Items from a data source
___
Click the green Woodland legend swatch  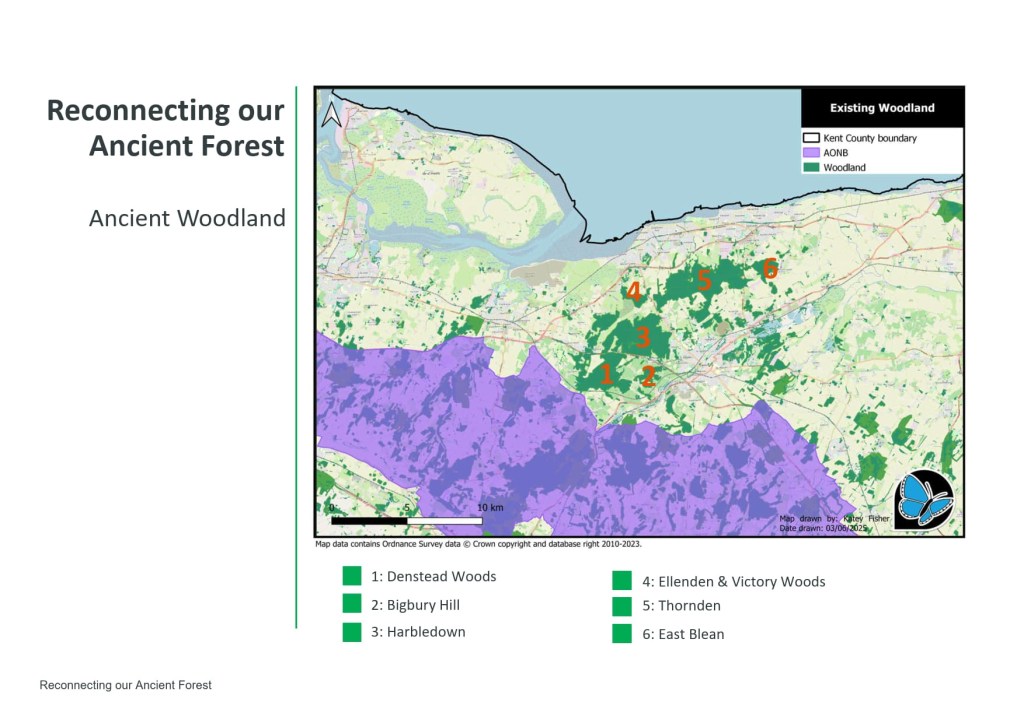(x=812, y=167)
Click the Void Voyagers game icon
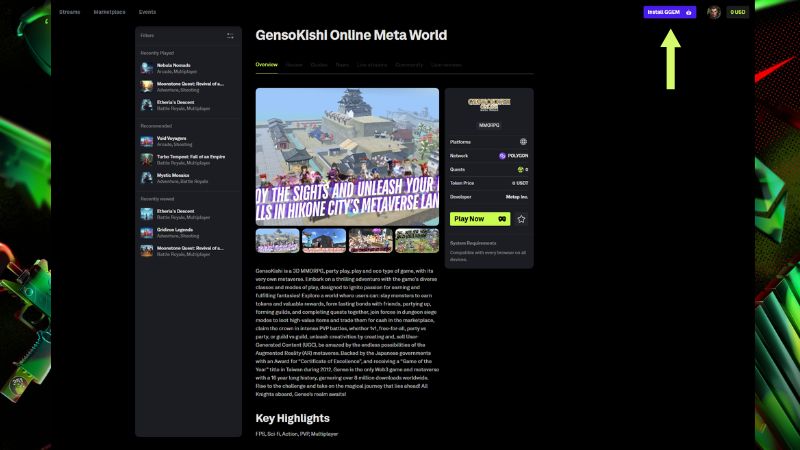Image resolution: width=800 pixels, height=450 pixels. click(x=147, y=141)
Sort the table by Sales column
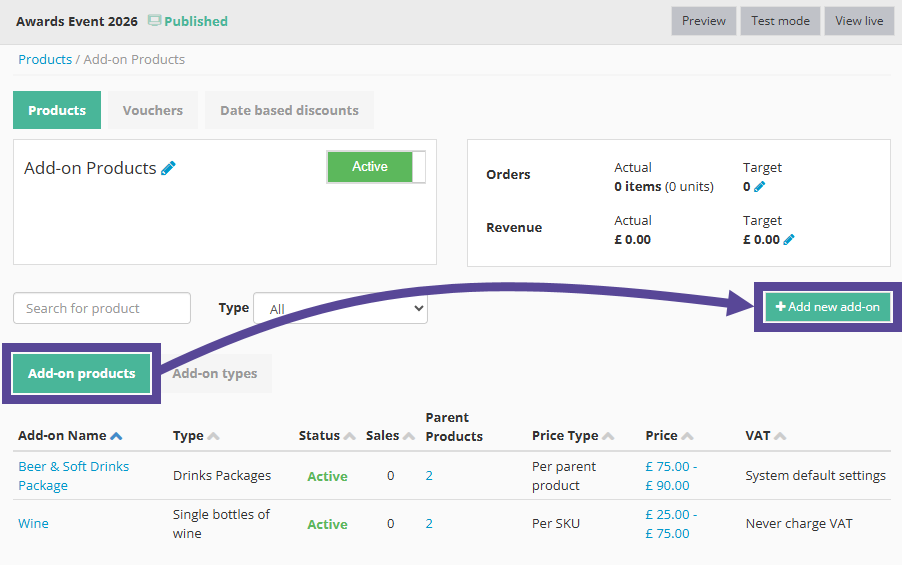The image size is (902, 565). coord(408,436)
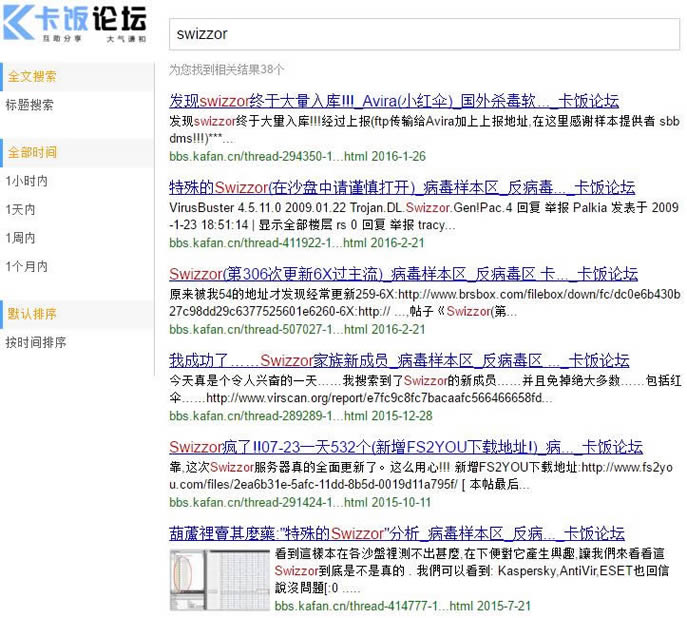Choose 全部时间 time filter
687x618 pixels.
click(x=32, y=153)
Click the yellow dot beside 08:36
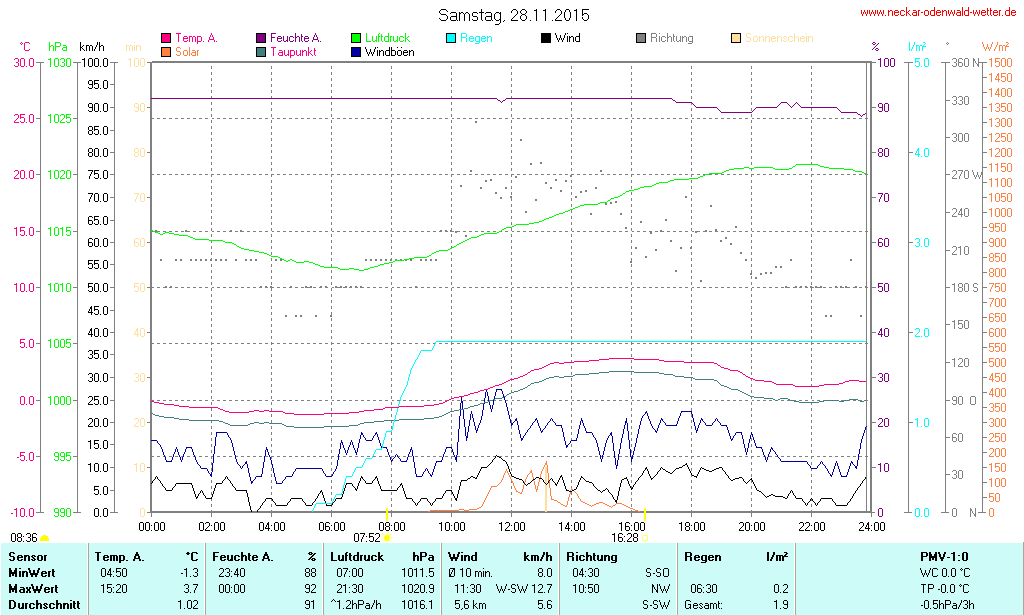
___
▶ THE TASK
Output the span from the line with "Click the Void Voyagers game icon" through the last line of the data, inclusive and exact, and omit every picture.

▶ TASK RESULT
Click the Void Voyagers game icon
Image resolution: width=800 pixels, height=450 pixels. click(x=147, y=141)
Sort the table by Sales column
The image size is (902, 565). coord(408,436)
Choose 全部时间 time filter
687x618 pixels.
click(x=32, y=153)
Click the yellow dot beside 08:36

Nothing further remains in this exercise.